Natural and Engineered Sex Ratio Distortion in Insects

Abstract

Insects have evolved highly diverse genetic sex-determination mechanisms and a relatively balanced male to female sex ratio is generally expected. However, selection may shift the optimal sex ratio while meiotic drive and endosymbiont manipulation can result in sex ratio distortion (SRD). Recent advances in sex chromosome genomics and CRISPR/Cas9-mediated genome editing brought significant insights into the molecular regulators of sex determination in an increasing number of insects and provided new ways to engineer SRD. We review these advances and discuss both naturally occurring and engineered SRD in the context of the Anthropocene.
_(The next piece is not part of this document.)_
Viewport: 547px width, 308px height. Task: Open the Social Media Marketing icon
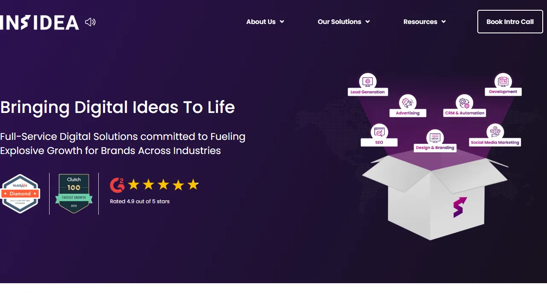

We emphasize SRD-mediated biological control of insects to help improve One Health, sustain agriculture, and conserve endangered species.

Figure 1.

Simplified models of the sex-determination pathways in the vinegar fly Drosophila melanogaster (A) and the Mediterranean fruit fly Ceratitis capitata (B), and meiotic sex ratio distortion (C). A) In D. melanogaster, embryos that inherit two X chromosomes (depicted as red DNA molecules) express the primary signal Sex-lethal (SXL) which effects the female-specific splicing of the transformer (tra) transcript, leading to the production of a functional TRA protein (TRA^F). The TRA^F protein complex enables the female-specific splicing of the doublesex pre-mRNA, leading to the production of the female DSX protein isoform (DSX^F) which programs female differentiation (left). In contrast, embryos with a single X chromosome do not express a functional SXL, resulting in a truncated non-functional TRA (TRA^M) and subsequently the default male-specific splicing of dsx. This leads to the production of DSX^M, which programs male differentiation (right). The Y chromosome (depicted as a blue DNA molecule) does not directly participate in sex-determination. B) In C. capitata, a dominant male-determining factor, Maleness-on-the-Y (MoY) resides on the Y chromosome (in blue). Expression of MoY somehow induces male-specific splicing of the tra pre-mRNA, leading to the production of truncated and non-functional TRA proteins (TRA^M). The lack of a functional TRA results in male DSX^M isoform and male differentiation (left). Embryos that do not inherit the Y chromosome (or MoY) produce a functional TRA protein (TRA^F) complex by default, which leads to the production of DSX^F and female differentiation (right). See Meccariello et al. (2019) and Primo et al. (2020) for details and for the concept of an autoregulatory loop. C) Normal spermatogenesis of a heterogametic male with XY chromosomes will produce X- or Y-bearing sperms in equal proportion (left). In a hypothetical Y-linked X-shredder system (right), either natural or engineered, double-stranded DNA breaks along the X chromosome could lead to non-functional X-bearing sperms without affecting the Y chromosome-bearing sperms. As a result, sex ratio distortion will occur in the progeny of an affected heterogametic male (XY).